Signal patched a code injection vulnerability that by some means of exploitation enabled attackers to achieve remote code execution.
The security team for the encrypted communications app, a program which has been available for both Android and iOS since November 2015, published a fix for the bug just hours after first being contacted by a group of security researchers.
Iván Ariel Barrera Oro, Alfredo Ortega and Juliano Rizzo with assistance from Javier Lorenzo Carlos Smaldone accidentally discovered the vulnerability on 10 May. They were passing XSS payloads back and forth when one of the packages triggered in Signal’s desktop version. Further investigation confirmed that the weakness worked on different platforms including Linux, Windows and macOs.

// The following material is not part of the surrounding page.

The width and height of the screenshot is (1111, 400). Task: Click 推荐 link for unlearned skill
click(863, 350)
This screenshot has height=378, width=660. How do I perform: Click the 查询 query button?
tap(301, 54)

Iván Ariel Barrera Oro shared additional details about the vulnerability in a blog post:
We tried different kinds of HTML elements: img, form, script, object, frame, framset, iframe, sound, video (this last two where funny). They all worked, except that CSP blocked the execution of scripts, which halted in some way this attack. Inside iframes, everything was possible, even loading code from an SMB share!. This enables an attacker to execute remote code without caring about CSP. Juliano worked on this with Alfredo, along with trying to get a manageable segmentation fault.
Shortly after publishing the above Twitter notification on 11 May, the security researchers reached out to Signal. The encrypted messaging app’s security folks confirmed they were working on a patch two hours later. It took just another hour more for Signal’s security team to release a patch.
Iván Ariel Barrera Oro was surprised at how quickly Signal released the fix, especially given its size. He therefore decided to have a look at the patch file’s history. It’s then that he discovered that the messaging app had previously created the fix but had removed it on 10 April to fix an linking issue.
The security researcher admitted he still has his doubts about the patch file:
I’m still not convinced about that regex and I’m afraid someone might exploit it, specially those resourceful three-letter agencies….
Signal users should consider updating their software as soon as possible.